Question

Calculate the amount of heat generated while transforming 90000 coulombs of charge between the two terminals of a battery of 40V in one hour. Also determine the power expended in the process.

Answer 1

Hint: We are given the information on the physical quantities involved in an electric circuit such as the number of charges transformed, the potential applied and the time taken for all these processes. We can easily find the power and heat energy from these relations.

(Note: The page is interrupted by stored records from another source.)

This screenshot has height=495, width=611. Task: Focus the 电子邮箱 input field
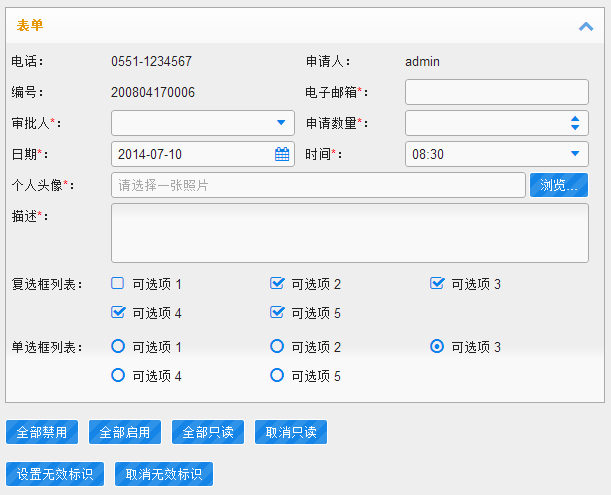point(497,92)
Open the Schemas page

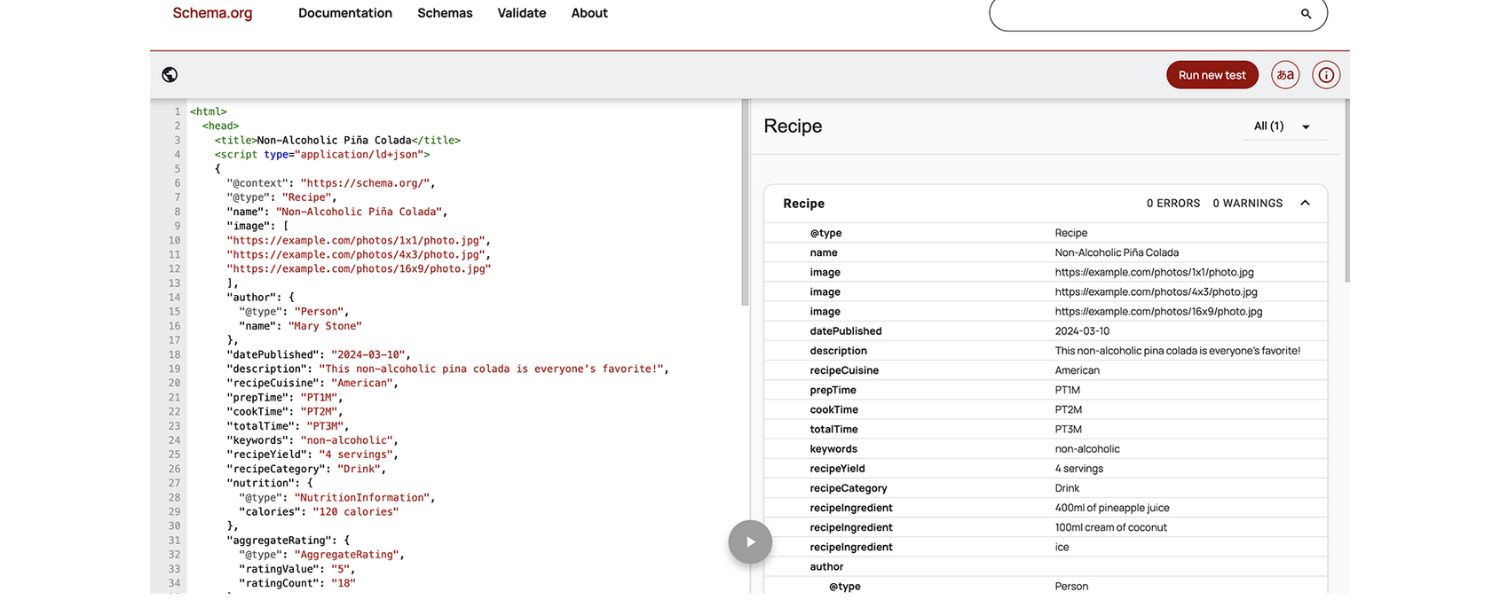(x=445, y=13)
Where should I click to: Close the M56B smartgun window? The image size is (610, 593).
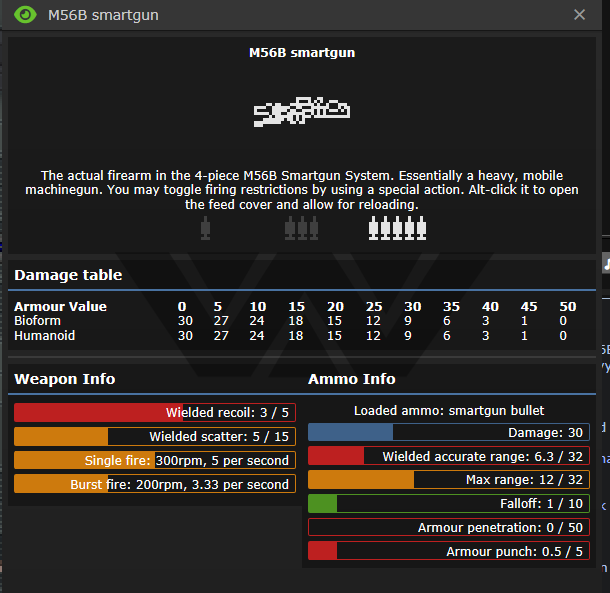point(579,15)
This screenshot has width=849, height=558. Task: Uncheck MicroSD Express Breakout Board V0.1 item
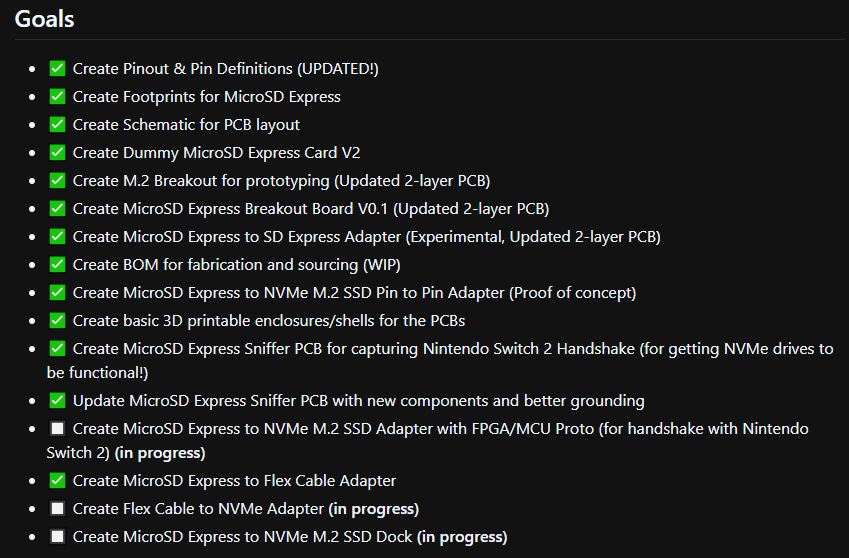57,209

Complete step by step answer:
We know that the current flow in an electric circuit is caused by a driving force due to the applied potential. The heat energy is due to the Joule’s heating due to the resistance offered by the circuit and power is the energy used up in unit time.
Let us consider our present situation. A potential of 40V has caused 90000C to be moved through the circuit in an hour. We can find the current in the circuit as the charge flowing per unit time as –
\[\begin{align}
  & \text{Current, }I=\dfrac{\text{Charge}}{\text{Time taken}} \\
 & \Rightarrow \text{ }I=\dfrac{Q}{t} \\
\end{align}\]
In our situation the charge flowing is 90000C and the time taken is 1hour.
i.e., the current through the circuit is given by –
\[\begin{align}
  & I=\dfrac{Q}{t} \\
 & \Rightarrow \text{ }I=\dfrac{90000}{1\times 60\times 60} \\
 & \therefore \text{ }I=25A \\
\end{align}\]
Now, we can find the heat generated in the circuit by using the Joule’s heating law. According to which –
\[H={{I}^{2}}Rt\]
But we know from Ohm’s law that –
\[V=IR\]
From this we get the heat generated in the circuit over an hour time as –
\[\begin{align}
  & H={{I}^{2}}Rt \\
 & V=IR \\
 & H=VIt \\
 & \Rightarrow H=40V\times 25A\times 3600s \\
 & \therefore H=3.6\times {{10}^{6}}J \\
\end{align}\]
The amount of heat generated by the circuit in one hour is 3600kJ.
Now, we can find the power consumed as the rate of change of energy as –
\[\begin{align}
  & P=\dfrac{H}{t} \\
 & \Rightarrow P=\dfrac{VIt}{t} \\
 & \Rightarrow P=VI \\
 & \Rightarrow P=40V\times 25A \\
 & \therefore P=1000W \\
\end{align}\]
The power dissipated by the circuit is 1kW.
Thus, the heat energy generated is 3600kJ and the power dissipated is 1kW by the circuit element.

Note:
We should understand that the heat energy corresponds to the energy consumption of an electric circuit element. It is therefore, we can find the power dissipated directly from the Joule’s heating law as per the method we have done the exercise.